DIRECTIONS FOR THIS TASK = The output should be every line below that includes the word "link".

MATERIAL FOR THIS TASK =
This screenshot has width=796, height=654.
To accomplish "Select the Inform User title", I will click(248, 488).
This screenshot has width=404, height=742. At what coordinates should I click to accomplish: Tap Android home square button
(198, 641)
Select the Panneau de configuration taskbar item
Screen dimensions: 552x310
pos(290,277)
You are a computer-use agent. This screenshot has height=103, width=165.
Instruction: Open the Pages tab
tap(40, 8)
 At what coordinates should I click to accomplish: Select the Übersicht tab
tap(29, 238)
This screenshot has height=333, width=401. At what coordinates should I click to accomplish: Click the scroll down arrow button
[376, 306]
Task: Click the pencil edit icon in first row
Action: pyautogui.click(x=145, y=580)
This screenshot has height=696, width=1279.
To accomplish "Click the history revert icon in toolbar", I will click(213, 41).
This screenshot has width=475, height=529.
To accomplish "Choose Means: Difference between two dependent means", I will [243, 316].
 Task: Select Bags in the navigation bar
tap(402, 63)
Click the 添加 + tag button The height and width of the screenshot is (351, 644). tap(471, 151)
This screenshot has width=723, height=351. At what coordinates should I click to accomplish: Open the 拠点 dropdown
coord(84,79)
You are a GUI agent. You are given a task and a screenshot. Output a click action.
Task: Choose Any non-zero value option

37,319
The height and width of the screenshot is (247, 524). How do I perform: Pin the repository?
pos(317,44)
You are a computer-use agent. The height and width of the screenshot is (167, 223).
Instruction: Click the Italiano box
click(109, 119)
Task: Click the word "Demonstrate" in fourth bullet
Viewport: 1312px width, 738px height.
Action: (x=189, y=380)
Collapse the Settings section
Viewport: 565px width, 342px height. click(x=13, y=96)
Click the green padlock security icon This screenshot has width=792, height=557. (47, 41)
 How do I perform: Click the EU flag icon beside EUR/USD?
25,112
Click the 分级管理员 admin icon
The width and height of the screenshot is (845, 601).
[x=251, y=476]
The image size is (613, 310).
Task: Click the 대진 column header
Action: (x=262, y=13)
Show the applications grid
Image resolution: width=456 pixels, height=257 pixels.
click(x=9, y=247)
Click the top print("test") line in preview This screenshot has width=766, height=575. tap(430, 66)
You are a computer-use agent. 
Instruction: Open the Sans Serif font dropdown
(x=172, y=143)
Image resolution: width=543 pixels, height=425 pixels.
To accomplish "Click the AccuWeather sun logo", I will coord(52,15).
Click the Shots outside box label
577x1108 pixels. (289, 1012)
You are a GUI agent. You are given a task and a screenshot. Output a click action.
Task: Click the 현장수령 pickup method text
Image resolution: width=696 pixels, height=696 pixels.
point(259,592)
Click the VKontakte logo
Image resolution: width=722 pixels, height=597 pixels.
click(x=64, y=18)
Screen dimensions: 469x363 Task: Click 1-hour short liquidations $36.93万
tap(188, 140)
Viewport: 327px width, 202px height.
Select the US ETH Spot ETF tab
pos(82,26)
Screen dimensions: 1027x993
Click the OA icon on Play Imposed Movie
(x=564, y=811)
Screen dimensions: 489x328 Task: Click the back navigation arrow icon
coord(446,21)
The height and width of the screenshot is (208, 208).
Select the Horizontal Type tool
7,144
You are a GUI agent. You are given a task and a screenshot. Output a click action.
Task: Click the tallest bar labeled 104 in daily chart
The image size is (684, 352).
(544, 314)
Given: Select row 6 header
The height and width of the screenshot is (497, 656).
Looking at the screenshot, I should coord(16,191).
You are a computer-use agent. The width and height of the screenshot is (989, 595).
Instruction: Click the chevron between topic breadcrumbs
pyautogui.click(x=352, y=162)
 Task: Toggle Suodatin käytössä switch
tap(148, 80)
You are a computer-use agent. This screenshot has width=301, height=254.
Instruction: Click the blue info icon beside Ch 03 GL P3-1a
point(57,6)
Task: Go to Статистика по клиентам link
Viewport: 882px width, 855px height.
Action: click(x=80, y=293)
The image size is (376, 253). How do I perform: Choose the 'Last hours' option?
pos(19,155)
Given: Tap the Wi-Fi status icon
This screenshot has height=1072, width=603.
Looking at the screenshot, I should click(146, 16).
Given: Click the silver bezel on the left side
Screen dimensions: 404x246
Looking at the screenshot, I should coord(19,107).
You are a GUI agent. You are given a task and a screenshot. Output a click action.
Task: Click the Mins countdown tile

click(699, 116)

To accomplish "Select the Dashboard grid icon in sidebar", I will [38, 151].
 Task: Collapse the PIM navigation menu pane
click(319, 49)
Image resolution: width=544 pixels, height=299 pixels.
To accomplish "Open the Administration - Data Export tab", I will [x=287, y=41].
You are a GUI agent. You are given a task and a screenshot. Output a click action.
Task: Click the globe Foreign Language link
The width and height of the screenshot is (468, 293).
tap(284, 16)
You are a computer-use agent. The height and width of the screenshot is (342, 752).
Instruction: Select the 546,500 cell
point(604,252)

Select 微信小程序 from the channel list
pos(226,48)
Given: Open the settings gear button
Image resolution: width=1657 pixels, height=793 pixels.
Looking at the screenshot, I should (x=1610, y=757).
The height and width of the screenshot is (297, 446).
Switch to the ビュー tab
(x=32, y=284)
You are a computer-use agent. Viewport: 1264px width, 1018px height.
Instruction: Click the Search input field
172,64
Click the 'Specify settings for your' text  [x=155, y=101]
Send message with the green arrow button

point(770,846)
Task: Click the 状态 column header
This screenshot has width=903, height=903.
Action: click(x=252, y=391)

ANSWER TO THE PROBLEM =
Task: Go to Статистика по клиентам link
Task: Click the globe Foreign Language link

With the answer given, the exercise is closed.